# Workshop Plan Needed.



## rizla01 (11 Aug 2007)

Hi All.

O.k. I have built a couple of sheds before but now I am going to build, not ONE but TWO workshops. One for rebuilding a Scimitar SS1 & t'other for woodwork.

They will both be 15ft x 12ft with four courses of bricks at the bottom.

The first will have a 7ft opening front 7ft rear leading into the second (also a 7ft opening) and with a 7ft opening to the right hand side.

They want to look old and have found that I can get tannelised 7in shiplap in brown stain for not much more than plain.

I intend using 4x2 for the uprights set at 24in spacing all round. trouble is what timbers do I need for the roof structure? 6x2's or heavier?

I intend using tiles and the height will be 12ft from ground (minus the brickwork) and the roof about a 45deg pitch.

The span on first shed will be across the 15ft and on the second across the 12 ft.

(They will join later but regs say max can not be more than 5m x 6m without planning approval) :twisted: 

Does anyone know of any plans available for what I want?

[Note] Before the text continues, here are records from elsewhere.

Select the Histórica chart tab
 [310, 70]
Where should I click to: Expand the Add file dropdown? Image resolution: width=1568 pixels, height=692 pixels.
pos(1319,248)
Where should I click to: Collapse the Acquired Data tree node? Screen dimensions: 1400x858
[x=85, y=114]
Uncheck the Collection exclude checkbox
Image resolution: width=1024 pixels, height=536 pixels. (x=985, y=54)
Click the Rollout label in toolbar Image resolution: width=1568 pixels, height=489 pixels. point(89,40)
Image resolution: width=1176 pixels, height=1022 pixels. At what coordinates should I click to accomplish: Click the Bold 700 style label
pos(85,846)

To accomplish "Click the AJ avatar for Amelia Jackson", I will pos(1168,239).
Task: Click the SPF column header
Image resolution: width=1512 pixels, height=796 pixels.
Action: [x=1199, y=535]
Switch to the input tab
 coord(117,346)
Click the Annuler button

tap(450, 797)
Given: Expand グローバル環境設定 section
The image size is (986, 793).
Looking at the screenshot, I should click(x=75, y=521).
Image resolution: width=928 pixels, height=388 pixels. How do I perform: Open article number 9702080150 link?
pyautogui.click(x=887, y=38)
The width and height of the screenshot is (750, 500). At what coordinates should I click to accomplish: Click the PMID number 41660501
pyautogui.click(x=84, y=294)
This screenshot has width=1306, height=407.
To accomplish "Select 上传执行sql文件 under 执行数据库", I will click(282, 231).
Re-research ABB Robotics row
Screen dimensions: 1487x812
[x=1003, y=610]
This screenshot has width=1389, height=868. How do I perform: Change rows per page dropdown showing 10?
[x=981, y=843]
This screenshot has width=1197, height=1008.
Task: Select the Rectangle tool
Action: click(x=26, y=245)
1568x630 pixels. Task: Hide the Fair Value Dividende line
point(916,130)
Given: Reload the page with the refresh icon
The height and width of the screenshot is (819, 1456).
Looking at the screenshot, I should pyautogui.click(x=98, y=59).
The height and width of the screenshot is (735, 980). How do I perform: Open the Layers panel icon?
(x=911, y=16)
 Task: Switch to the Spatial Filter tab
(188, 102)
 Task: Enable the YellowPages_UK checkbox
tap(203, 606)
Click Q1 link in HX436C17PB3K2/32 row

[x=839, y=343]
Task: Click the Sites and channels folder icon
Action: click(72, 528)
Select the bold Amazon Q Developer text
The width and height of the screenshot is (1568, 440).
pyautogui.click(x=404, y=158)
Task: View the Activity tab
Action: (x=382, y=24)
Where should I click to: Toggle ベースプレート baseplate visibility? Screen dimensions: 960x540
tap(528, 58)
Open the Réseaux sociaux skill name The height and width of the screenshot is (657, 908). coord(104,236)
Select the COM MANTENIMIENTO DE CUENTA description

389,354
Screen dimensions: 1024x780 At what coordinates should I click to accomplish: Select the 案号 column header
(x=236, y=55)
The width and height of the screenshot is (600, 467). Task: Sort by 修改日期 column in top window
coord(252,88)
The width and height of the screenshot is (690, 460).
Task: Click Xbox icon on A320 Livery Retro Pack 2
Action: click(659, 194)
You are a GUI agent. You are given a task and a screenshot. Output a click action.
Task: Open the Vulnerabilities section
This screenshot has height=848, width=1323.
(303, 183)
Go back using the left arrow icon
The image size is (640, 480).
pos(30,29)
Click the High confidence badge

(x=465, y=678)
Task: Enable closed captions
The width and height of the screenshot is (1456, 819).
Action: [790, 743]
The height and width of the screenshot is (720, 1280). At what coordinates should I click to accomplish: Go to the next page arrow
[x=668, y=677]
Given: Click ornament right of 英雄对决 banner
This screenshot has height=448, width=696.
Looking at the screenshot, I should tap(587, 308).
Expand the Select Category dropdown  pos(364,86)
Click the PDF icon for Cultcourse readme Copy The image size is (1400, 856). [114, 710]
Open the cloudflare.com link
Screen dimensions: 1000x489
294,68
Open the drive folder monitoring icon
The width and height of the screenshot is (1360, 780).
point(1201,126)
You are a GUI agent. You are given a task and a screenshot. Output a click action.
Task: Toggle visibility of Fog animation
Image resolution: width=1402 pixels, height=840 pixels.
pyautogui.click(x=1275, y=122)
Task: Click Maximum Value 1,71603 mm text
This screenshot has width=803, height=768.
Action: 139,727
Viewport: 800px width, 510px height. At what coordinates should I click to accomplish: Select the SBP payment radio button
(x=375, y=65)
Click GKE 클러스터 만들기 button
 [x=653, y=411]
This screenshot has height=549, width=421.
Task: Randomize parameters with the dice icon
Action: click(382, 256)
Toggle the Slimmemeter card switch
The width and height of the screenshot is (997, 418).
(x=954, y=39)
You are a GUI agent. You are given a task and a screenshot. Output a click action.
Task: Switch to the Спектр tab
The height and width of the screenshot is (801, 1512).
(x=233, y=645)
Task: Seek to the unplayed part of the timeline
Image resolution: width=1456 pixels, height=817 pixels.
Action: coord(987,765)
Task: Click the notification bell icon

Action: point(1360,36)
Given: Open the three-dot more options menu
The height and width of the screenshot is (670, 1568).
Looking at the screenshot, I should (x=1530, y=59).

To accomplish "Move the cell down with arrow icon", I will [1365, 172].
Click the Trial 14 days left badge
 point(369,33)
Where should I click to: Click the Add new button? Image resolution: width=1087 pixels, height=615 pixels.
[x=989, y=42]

Has anyone built such a beast.

Any suggestions would be greatly appreciated.

Cheers chaps.  

PS I now have a Ryobi 10" slide-saw and need to make it pay for itself so trusses not really an option plus they look so UGLY.

Terry


----------



## NeilO (12 Aug 2007)

Hi Rizla, 
cant help with the plans , but Taunton press have a book available from Axminster..
http://www.axminster.co.uk/product-Taunton-Building-a-Shed-462934.htm

hope it helps


----------



## Adam (13 Aug 2007)

I'd dive intot the projects/workshops section, and go through post by post looking for "workshop build" type ones and get some ideas. You may have to trawl back a long way - but their is plenty of info and pictures - which will help give you a good start.

Adam


----------



## rizla01 (14 Aug 2007)

Thanks for the replies so far, chaps.


----------